Não adianta matar Osama Bin Laden. Ele é um líder da juventude muçulmana porque é o único capaz de resistir, enquanto outros líderes árabes só fazem enriquecer. Não haverá paz se não houver um Estado palestino independente e se não puserem fim às sanções e campanhas anglo-americanas de bombardeios contra o Iraque.” O comentário não é de nenhum defensor do terrorista saudita, muito menos do Taleban, mas de um homem paquistanês gentil, de boa prosa, que se tornou um dos mais respeitados intelectuais no Oriente e no Ocidente. Tariq Ali, 57 anos, escritor, historiador, jornalista, com um longo currículo de ativista político socialista, falou de sua casa em Londres a ISTOÉ. Aos 20 anos, deixou sua cidade natal, Lahore, no Paquistão, para estudar na Universidade de Oxford. Não por livre e espontânea vontade, mas porque um tio não queria vê-lo nas manifestações contra a ditadura paquistanesa. “Você pode ir parar na cadeia”, teria dito o tio conselheiro. Em Oxford, sua ótica do mundo islâmico o levaria ao reconhecimento da comunidade internacional.

Hoje, esse pensador continua na contracorrente da história, opondo-se violentamente aos ataques contra o Afeganistão. “Esta é uma guerra cruel, vingativa. Seu objetivo declarado de combater o terrorismo é falso. E ela está causando mais descontentamento, mais desespero e desencadeando a formação de novos terroristas. São semanas de bombardeios que matam civis. Bombardearam até a sede da Cruz Vermelha! E quem será a próxima vítima? Esta guerra insana e irracional não tem outra intenção a não ser mostrar ao povo americano que algo está sendo feito. Mas o que mais assusta é que o Ocidente está cobrindo os olhos com o véu do conformismo”, afirmou.

Fruto de seus anos de estudos é a Tetralogia do Islã, lançada no Brasil pela editora Record, que inclui O livro de Saladino, romance sobre a vida do famoso sultão que venceu os cruzados, tendo como pano de fundo os conflitos entre islâmicos, cristãos e judeus no século XII, e À sombra das romãzeiras, sobre o período de domínio árabe na península ibérica (sécs. VIII a XV). Para ele, é incoerente o Ocidente criticar o fundamentalismo islâmico enquanto fecha os olhos às mazelas de regimes muçulmanos teocráticos como o da Arábia Saudita e outras monarquias do Golfo Pérsico, só porque são aliados. “Para o Ocidente, a Arábia Saudita resume-se à família real e ao petróleo. A população, convivendo com um índice de desemprego de quase 40%, foi abandonada. O Ocidente ignora completamente as condições em que vive o povo saudita, especialmente as mulheres. O Taleban, por exemplo, se inspirou no tratamento dado às sauditas para confinar as afegãs à clausura”, disse Ali.
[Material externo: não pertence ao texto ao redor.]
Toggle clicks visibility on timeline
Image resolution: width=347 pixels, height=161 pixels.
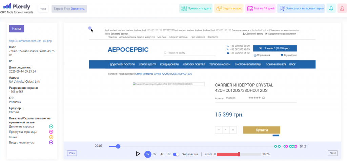click(x=51, y=137)
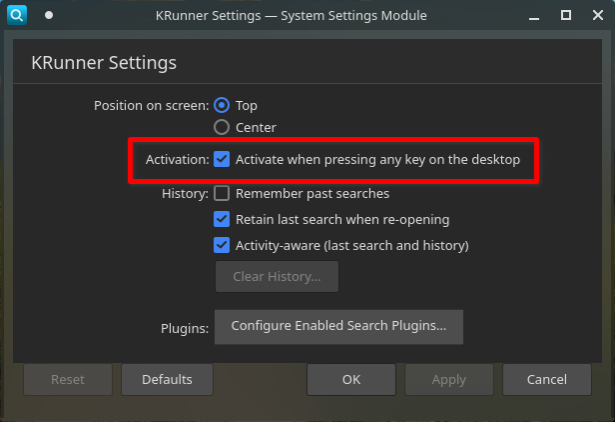615x422 pixels.
Task: Restore settings with the Defaults button
Action: pyautogui.click(x=167, y=379)
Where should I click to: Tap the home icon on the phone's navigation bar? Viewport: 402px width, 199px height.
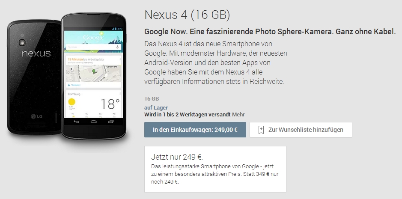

O escritor também ressalta o elo existente entre o conflito no Oriente Médio e a guerra do Afeganistão. “Bin Laden deixou clara a ligação dos ataques aos EUA com a situação dos palestinos e iraquianos. A contínua opressão aos palestinos e as sanções contra o Iraque estão ligadas aos atentados. Seis mil pessoas foram mortas nos EUA; mas também seis mil iraquianos morrem todos os meses devido às sanções. E isto é invisível aos olhos da mídia e dos líderes ocidentais. Mas, para o mundo árabe, está tudo muito claro”, sentencia Ali. Para o escritor paquistanês, os ocidentais geraram “monstros que se voltam contra eles mesmos”. “Agora eles dizem: venham nos ajudar a combater esses monstros. Mas quem os criou e por que eles foram criados? Se não houver compreensão dos erros que foram e continuam sendo cometidos, eles se perpetuarão. Depois do atentado do dia 11 de setembro, muito lixo está sendo escrito por ignorantes que não sabiam nem encontrar o Afeganistão no mapa.”